I feel like online discourse over the arts has been pushed to extremes. The Internet has never met an overreaction it disliked, and it has over the decades pushed opinion into the far ends without much of a middle ground left. Films, for example, are more often than not heralded as five-star masterpieces or one-star travesties, without room for the generally sensible three-star disposable entertainment. I find this is often unfair to those films that, while not exceptionally well-made or ambitious, set themselves a modest goal and quietly achieve it. Sometimes a viewer does not want to be challenged or impressed. Sometimes we just want to be nicely entertained.
Michael Chaves’ sequel The Nun II is nicely entertaining. It is based on a great piece of production design – the gauntly venomous demon Valak, it boasts a wonderful lead actor – Taissa Farmiga, and it comes with the requisite combination of slow burn scenes of creepy suspense and sudden shocks and loud noises. In a year that includes such films as Talk to Me, Godless, and New Religion it is hardly going to make a list of 2023’s best horror movies – but then why should it have to? Sometimes there is a virtue in simply being charming nonsense. It is the unhealthy but satisfying snack to Talk to Me‘s Michelin-starred feast.
The film sees Farmiga’s heavy-hearted Sister Irene get dragged from the safety of her convent to hunt down Valak (Bonnie Aarons), newly revived on the trail of a powerful Catholic relic. Irene’s hunt brings her to a Parisian boarding school, and former acquaintance Maurice (Jonas Bloquet). I will preserve the bulk of the plot to avoid spoiling any surprises, but to anyone at least broadly familiar with the horror genre there is not really anything here to spoil; it is not that kind of film.
I feel the pulp nature of The Nun and its relatively poor reputation with viewers (24% among Rotten Tomatoes voters) is robbing Bonnie Aarons of much-deserved praise. While Valak is an ominous combination of make-up and digital effects, it centres on a genuinely frightening performance. With her malevolent eyes and sadistic smile, Aarons has laid the foundation for a properly iconic horror villain. Fans should be feting her on a level with Robert Englund or Tobin Bell. It is only because she was so effective in James Wan’s The Conjuring II (2016) that there is a series of Nun films at all.

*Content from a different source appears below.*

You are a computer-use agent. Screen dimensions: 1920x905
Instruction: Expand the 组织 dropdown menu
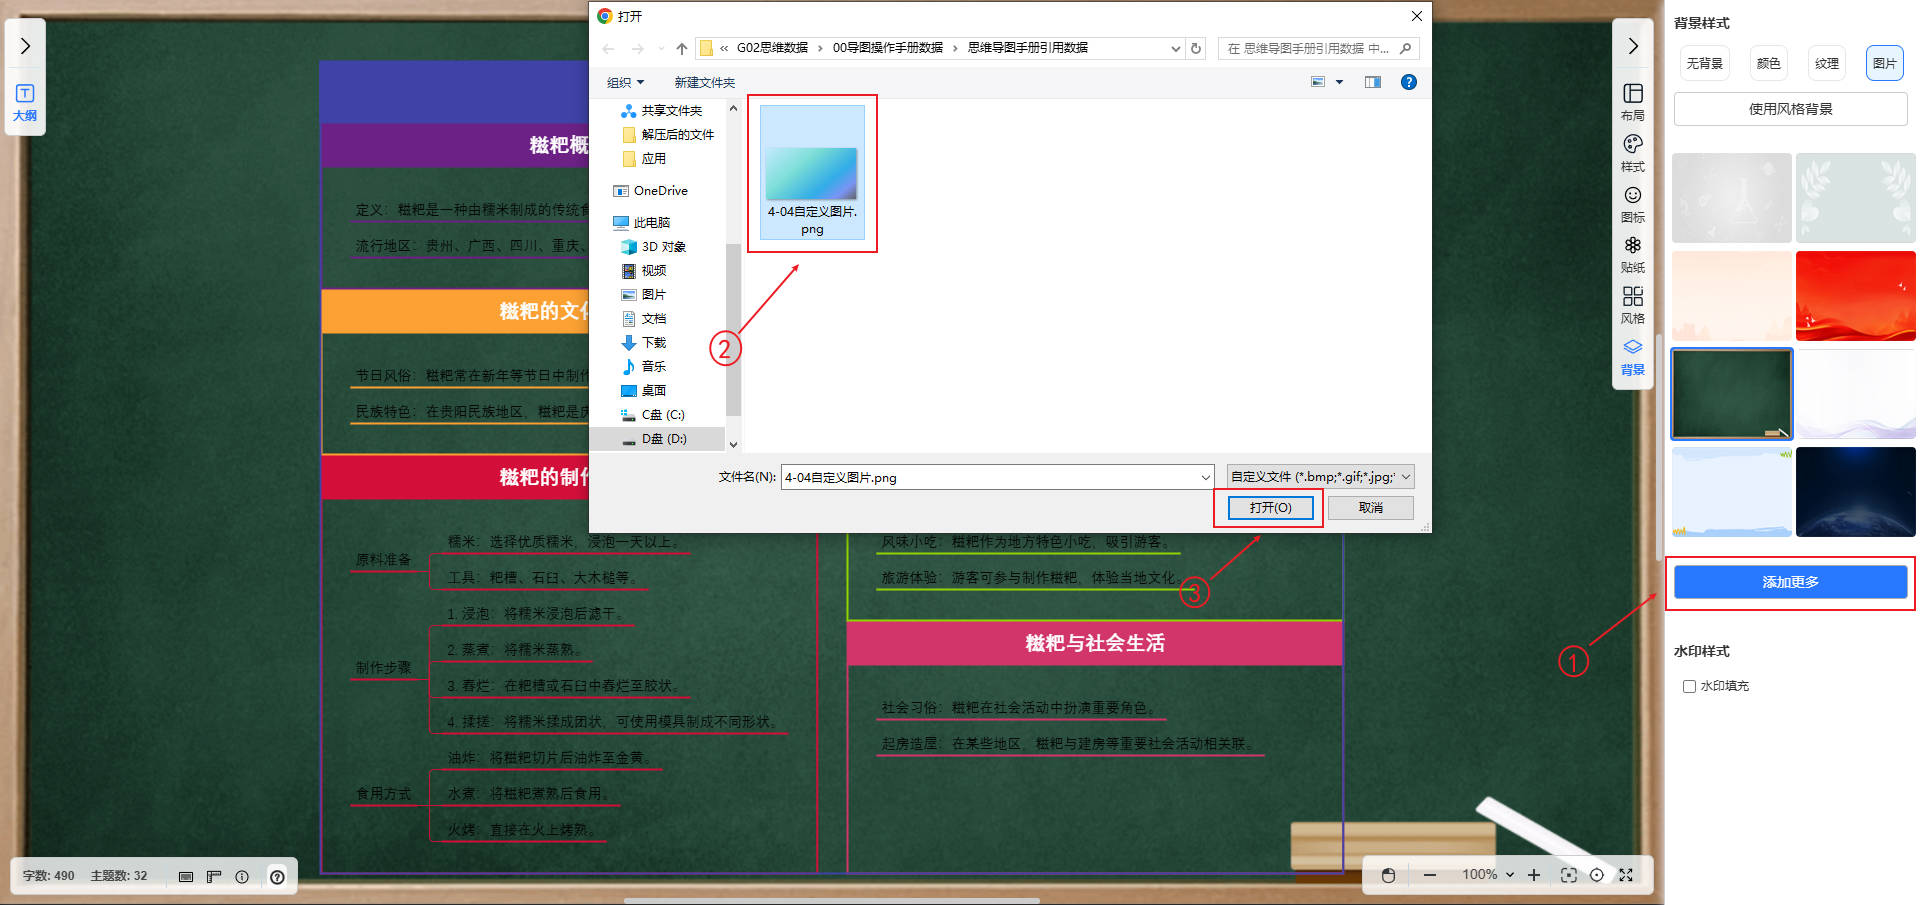[x=625, y=82]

Taissa Farmiga is great as Irene, and benefits from a lot more depth and backstory than in the first Nun film. She also gets the opportunity to lead the film, rather than share a spotlight with Demián Bichir – who does not return for the sequel. Farmiga and Bloquet get some solid support from Storm Reid, Katelyn Rose Downey, and Anna Popplewell – a former child actor I last remember seeing in Disney’s Narnia films.
There is always a place on screens for a solid, creepy gothic horror story, and the elaborate trappings of Catholicism – or, let us be honest, an exaggerated pastiche of it – is readily able to inspire film after film of demons, ancient artefacts, and exorcisms. The Nun II is by no means a classic, but it’s fun. Given its improvement over its 2018 predecessor, I would be very happy to see Irene and Valak cross paths again in future.